Your instructions: Output exactly, in the material below, the lines from the one with "You are a computer-use agent. The image" through the one with "Click the Name field label". Omit all pictures.

Data:
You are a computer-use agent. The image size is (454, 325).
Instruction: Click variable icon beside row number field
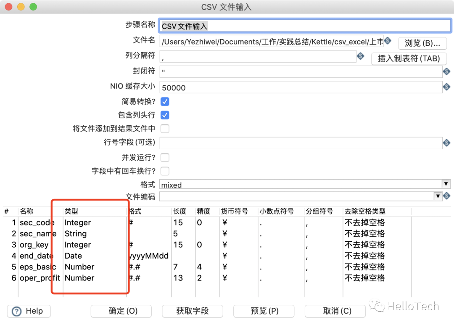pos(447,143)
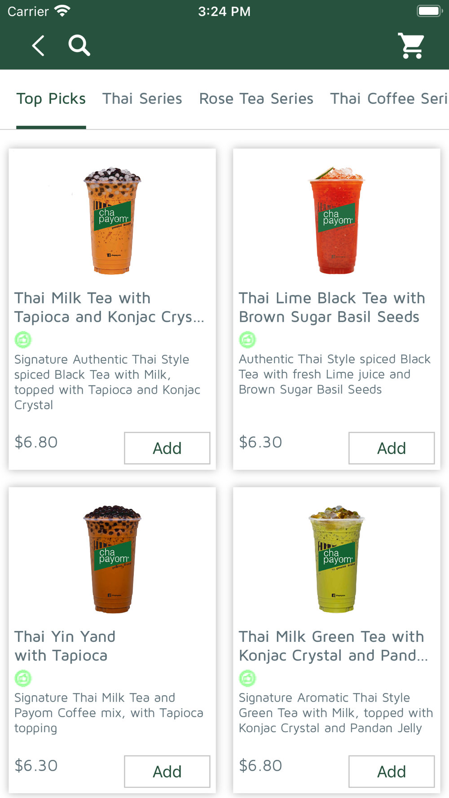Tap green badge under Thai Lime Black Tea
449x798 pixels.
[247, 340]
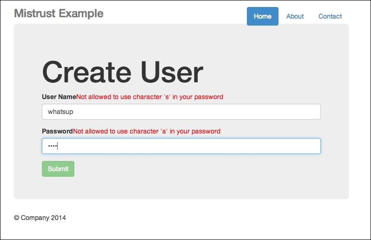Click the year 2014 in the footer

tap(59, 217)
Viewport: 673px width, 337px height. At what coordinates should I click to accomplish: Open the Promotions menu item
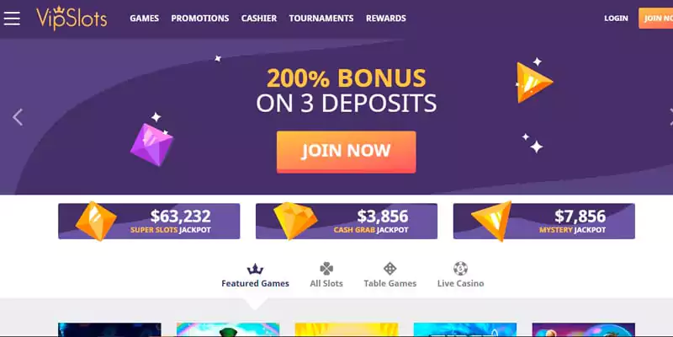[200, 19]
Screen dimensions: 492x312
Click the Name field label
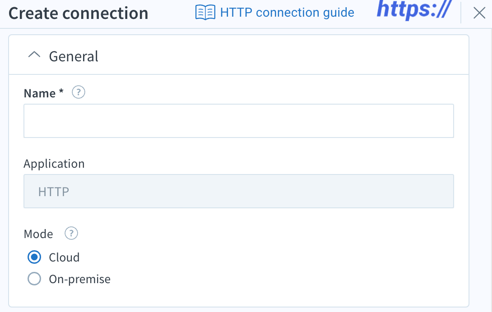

...

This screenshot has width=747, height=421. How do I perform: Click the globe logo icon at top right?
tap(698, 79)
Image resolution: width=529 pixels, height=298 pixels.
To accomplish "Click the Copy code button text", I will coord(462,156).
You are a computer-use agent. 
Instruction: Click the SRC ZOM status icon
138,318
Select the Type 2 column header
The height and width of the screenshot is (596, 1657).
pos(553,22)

* * *

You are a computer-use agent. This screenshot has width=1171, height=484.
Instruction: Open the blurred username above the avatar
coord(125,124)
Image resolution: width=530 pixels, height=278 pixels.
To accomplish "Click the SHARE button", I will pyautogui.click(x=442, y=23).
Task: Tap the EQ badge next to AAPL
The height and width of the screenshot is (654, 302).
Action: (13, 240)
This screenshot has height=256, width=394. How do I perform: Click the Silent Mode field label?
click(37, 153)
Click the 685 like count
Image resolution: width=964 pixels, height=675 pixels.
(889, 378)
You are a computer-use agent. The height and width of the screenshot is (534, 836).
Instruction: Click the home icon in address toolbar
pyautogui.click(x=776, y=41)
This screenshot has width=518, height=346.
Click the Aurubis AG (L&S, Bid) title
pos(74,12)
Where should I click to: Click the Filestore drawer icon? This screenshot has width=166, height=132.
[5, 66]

Result of this task:
You are a computer-use agent. The image size is (454, 325).
Instruction: Click variable icon beside row number field
pos(447,143)
Tap green badge under Thai Lime Black Tea
449x798 pixels.
[247, 340]
Click the year 2014 in the footer

tap(59, 217)
Viewport: 673px width, 337px height. At what coordinates should I click to accomplish: Open the Promotions menu item
[200, 19]
Screen dimensions: 492x312
Click the Name field label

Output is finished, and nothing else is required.